Rewrite the data, beginning at the line that has "Given: View info for the 11/08 reading" and stopping after the line that has "click(x=227, y=86)". Replace "marker" with "pin" and leave everything else unchanged.
======== Dataset content
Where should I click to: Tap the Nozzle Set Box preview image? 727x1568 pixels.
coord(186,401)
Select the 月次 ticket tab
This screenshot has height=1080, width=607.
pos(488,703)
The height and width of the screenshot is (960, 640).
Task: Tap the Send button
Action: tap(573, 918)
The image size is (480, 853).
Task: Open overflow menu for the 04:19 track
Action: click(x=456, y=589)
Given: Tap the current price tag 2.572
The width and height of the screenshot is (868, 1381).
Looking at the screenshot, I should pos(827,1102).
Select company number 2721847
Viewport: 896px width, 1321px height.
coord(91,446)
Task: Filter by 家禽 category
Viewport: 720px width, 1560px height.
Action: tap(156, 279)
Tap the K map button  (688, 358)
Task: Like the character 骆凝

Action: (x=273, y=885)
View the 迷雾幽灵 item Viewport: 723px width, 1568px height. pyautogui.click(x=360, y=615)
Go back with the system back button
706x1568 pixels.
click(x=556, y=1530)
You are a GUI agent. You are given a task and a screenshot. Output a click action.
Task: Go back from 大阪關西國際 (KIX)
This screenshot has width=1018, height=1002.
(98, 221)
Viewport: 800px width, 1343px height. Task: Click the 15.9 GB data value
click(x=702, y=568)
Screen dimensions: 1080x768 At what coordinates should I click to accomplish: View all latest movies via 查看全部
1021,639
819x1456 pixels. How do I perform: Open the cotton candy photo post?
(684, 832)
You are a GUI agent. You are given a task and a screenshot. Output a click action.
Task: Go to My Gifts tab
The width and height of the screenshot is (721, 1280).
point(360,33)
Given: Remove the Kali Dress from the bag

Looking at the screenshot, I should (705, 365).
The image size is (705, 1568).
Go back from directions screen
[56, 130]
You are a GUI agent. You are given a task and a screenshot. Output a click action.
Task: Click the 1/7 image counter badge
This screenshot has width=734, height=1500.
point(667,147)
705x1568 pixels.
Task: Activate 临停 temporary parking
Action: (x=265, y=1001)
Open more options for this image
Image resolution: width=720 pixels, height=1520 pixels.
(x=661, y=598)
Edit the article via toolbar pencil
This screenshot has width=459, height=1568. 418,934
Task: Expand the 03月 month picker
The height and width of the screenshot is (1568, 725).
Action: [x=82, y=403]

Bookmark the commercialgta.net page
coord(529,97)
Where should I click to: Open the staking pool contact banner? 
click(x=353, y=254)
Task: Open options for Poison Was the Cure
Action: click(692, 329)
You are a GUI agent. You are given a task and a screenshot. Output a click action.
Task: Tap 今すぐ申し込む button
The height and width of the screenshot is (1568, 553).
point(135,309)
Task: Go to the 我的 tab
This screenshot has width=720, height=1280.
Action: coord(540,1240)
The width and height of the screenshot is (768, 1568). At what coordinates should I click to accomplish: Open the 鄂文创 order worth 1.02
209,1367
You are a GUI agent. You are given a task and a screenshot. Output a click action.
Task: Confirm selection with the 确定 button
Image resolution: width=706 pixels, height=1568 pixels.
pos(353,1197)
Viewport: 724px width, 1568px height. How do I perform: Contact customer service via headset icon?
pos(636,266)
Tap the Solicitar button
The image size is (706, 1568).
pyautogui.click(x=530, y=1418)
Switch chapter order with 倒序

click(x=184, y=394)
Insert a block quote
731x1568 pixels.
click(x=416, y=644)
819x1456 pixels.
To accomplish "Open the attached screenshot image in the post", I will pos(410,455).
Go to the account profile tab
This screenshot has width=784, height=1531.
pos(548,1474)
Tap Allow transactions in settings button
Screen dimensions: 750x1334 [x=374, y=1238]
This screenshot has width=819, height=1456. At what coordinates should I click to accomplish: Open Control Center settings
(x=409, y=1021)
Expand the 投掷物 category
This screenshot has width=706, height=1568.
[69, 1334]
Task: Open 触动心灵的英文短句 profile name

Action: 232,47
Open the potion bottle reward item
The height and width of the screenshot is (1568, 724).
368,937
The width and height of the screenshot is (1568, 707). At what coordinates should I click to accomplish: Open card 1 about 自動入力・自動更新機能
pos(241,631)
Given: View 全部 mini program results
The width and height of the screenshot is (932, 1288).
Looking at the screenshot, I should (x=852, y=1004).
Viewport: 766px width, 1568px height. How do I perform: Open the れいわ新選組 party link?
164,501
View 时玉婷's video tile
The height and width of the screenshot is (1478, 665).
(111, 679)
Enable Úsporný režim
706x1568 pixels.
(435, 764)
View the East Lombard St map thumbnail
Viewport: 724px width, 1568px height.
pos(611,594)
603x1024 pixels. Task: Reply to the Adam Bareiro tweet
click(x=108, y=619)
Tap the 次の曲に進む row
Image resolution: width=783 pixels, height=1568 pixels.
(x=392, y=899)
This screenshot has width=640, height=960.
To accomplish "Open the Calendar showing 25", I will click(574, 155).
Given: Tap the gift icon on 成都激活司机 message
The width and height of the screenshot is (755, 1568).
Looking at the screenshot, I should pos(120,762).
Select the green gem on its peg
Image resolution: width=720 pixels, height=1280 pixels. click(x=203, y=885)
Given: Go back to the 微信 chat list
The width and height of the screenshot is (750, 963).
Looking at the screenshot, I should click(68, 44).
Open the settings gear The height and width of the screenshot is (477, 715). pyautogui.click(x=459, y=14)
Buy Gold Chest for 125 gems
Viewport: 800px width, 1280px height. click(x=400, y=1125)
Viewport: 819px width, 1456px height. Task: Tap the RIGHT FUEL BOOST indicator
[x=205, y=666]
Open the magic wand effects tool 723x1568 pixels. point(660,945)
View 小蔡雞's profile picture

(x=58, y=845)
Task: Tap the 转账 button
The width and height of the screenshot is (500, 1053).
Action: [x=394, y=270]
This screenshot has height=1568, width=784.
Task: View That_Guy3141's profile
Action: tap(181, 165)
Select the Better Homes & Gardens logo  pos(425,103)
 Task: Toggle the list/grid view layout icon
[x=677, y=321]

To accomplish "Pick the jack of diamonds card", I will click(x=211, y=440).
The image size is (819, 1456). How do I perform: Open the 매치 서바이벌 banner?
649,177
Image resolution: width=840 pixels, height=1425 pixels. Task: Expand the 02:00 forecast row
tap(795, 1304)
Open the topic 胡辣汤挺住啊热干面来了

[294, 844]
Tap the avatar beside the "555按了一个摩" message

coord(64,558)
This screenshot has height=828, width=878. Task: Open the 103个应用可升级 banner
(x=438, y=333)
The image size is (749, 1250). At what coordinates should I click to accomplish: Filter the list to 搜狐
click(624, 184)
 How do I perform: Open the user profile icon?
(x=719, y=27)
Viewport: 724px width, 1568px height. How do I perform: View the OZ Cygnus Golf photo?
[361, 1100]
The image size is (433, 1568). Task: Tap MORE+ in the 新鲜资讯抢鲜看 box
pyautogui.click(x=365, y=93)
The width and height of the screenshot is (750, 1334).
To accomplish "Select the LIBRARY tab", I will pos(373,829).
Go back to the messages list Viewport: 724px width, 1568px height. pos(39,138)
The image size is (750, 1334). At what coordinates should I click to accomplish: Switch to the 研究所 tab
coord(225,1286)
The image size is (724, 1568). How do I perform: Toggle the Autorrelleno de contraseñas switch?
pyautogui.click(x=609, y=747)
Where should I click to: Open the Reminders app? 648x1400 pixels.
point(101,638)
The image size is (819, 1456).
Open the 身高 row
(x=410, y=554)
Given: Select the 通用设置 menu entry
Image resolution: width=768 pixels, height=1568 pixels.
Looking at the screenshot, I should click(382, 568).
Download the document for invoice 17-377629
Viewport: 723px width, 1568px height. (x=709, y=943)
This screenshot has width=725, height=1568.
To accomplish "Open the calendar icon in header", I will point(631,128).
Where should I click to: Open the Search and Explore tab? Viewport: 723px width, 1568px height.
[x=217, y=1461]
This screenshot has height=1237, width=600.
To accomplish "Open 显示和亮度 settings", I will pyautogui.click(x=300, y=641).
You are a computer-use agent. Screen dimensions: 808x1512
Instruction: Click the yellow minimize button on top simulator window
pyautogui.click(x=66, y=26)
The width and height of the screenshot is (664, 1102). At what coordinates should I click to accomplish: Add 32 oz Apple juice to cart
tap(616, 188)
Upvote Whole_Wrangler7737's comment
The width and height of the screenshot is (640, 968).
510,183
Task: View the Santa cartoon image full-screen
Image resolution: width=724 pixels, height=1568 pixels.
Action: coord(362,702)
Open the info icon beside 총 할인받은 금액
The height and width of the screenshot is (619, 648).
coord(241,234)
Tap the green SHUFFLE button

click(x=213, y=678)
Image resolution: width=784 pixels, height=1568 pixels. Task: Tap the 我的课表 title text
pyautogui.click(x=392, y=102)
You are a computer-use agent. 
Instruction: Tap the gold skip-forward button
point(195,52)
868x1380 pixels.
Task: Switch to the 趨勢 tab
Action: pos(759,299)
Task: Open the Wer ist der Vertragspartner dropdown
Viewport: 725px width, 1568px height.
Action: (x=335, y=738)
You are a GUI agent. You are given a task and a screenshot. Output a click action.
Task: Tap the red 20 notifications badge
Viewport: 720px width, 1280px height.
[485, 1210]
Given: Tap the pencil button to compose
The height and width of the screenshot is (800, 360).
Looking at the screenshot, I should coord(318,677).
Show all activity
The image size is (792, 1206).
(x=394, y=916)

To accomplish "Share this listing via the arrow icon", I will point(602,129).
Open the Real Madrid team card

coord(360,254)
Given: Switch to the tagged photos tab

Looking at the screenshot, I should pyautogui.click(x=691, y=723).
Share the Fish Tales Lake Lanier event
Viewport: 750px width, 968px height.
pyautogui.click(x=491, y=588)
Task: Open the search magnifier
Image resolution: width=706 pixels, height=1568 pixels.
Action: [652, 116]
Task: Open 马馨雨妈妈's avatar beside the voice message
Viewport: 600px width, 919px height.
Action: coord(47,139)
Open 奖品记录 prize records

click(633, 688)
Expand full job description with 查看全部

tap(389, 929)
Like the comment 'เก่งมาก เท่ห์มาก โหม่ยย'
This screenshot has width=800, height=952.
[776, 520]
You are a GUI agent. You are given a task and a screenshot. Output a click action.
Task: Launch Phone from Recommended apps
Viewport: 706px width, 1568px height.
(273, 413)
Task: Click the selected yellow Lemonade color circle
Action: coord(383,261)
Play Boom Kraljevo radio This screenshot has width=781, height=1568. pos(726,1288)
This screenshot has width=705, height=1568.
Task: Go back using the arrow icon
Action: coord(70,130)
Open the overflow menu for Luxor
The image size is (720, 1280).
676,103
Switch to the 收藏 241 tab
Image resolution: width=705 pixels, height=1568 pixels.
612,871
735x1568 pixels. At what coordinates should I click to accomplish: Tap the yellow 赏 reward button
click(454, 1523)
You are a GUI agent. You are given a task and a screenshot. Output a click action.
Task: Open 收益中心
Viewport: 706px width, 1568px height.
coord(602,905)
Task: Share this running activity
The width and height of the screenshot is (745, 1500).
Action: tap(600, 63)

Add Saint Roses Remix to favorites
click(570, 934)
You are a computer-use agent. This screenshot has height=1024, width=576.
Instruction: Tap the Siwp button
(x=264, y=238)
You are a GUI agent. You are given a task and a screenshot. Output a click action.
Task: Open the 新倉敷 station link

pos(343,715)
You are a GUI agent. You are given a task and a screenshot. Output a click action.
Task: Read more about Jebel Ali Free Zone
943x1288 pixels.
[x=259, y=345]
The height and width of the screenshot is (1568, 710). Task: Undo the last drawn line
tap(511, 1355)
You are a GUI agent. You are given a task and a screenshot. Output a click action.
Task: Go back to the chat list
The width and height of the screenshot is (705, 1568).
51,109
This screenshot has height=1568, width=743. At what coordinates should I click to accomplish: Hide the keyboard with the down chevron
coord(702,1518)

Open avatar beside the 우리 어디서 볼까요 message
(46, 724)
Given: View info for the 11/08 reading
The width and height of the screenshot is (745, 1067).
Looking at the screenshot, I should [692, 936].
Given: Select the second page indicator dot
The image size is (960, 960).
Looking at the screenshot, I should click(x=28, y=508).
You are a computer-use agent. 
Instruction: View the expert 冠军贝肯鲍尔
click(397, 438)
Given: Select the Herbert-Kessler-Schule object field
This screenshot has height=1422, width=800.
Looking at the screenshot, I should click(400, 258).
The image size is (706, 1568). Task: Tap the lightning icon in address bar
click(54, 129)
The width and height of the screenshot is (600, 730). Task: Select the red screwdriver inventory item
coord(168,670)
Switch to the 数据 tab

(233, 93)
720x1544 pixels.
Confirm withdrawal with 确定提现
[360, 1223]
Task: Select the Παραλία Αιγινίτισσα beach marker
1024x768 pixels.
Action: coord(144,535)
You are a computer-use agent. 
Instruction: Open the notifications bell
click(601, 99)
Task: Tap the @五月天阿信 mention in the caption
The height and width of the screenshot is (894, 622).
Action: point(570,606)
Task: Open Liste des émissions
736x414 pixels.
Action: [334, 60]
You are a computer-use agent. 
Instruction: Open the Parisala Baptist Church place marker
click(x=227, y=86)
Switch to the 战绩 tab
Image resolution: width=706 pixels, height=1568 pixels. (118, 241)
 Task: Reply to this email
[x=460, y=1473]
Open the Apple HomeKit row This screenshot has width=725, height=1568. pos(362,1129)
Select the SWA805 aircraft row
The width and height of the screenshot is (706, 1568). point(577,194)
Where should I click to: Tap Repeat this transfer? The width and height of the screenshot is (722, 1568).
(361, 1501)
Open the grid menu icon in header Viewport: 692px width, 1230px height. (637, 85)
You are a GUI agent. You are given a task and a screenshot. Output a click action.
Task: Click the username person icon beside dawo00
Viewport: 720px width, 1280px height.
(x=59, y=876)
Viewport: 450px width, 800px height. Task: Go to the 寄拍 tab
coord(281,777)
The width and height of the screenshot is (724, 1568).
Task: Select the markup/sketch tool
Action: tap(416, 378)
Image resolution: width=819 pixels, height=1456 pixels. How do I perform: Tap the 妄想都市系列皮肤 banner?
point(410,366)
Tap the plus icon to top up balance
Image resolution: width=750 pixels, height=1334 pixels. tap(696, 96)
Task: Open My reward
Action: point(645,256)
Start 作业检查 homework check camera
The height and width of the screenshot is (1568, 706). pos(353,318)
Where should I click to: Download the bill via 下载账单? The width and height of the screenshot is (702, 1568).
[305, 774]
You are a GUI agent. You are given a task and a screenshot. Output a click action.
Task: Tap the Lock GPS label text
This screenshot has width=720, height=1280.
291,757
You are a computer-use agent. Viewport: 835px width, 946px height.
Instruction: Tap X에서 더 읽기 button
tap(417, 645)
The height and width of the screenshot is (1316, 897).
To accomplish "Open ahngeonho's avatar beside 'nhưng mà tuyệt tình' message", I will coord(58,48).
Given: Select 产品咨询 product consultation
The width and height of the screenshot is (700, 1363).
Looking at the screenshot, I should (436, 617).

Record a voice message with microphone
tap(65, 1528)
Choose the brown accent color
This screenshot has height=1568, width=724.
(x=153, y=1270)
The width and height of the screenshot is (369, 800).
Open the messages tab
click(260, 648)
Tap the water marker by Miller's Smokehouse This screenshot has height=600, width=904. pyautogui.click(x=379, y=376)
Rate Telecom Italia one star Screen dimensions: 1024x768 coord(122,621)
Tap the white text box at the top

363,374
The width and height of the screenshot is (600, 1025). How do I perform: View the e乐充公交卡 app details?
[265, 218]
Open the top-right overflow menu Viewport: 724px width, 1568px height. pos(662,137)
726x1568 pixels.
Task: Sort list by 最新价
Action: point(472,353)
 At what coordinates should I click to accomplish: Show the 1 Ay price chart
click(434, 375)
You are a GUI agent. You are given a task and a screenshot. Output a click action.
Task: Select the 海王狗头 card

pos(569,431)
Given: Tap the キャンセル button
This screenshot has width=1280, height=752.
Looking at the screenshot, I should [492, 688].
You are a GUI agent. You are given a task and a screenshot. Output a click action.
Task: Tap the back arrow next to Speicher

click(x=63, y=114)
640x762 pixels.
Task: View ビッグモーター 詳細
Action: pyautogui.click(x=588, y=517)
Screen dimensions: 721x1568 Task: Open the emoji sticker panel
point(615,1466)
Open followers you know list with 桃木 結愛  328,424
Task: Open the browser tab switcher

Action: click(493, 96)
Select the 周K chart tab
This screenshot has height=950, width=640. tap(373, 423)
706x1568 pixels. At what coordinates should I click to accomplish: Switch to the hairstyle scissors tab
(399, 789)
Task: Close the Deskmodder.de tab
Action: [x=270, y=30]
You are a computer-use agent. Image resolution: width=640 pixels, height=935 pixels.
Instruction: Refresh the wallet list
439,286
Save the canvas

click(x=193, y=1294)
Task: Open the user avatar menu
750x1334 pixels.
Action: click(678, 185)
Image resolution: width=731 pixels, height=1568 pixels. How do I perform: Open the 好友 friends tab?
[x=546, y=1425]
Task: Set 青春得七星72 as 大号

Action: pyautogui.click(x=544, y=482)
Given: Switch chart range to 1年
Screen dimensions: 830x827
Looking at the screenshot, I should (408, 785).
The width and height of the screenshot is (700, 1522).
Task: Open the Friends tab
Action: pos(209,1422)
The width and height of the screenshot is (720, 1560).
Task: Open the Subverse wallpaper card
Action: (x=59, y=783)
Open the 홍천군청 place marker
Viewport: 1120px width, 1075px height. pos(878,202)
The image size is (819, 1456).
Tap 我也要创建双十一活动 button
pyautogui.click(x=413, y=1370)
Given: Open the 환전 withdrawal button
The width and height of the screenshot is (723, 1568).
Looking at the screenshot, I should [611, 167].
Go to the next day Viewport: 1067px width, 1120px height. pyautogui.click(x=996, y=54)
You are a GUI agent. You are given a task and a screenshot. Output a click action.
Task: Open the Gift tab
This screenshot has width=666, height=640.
================
Solution to this exercise
Given: View info for the 11/08 reading
The width and height of the screenshot is (745, 1067).
Looking at the screenshot, I should [692, 936].
Given: Select the second page indicator dot
The image size is (960, 960).
Looking at the screenshot, I should click(x=28, y=508).
You are a computer-use agent. 
Instruction: View the expert 冠军贝肯鲍尔
click(397, 438)
Given: Select the Herbert-Kessler-Schule object field
This screenshot has height=1422, width=800.
Looking at the screenshot, I should click(400, 258).
The image size is (706, 1568). Task: Tap the lightning icon in address bar
click(54, 129)
The width and height of the screenshot is (600, 730). Task: Select the red screwdriver inventory item
coord(168,670)
Switch to the 数据 tab

(233, 93)
720x1544 pixels.
Confirm withdrawal with 确定提现
[360, 1223]
Task: Select the Παραλία Αιγινίτισσα beach pin
1024x768 pixels.
Action: coord(144,535)
You are a computer-use agent. 
Instruction: Open the notifications bell
click(601, 99)
Task: Tap the @五月天阿信 mention in the caption
The height and width of the screenshot is (894, 622).
Action: point(570,606)
Task: Open Liste des émissions
736x414 pixels.
Action: [334, 60]
You are a computer-use agent. 
Instruction: Open the Parisala Baptist Church place pin
click(x=227, y=86)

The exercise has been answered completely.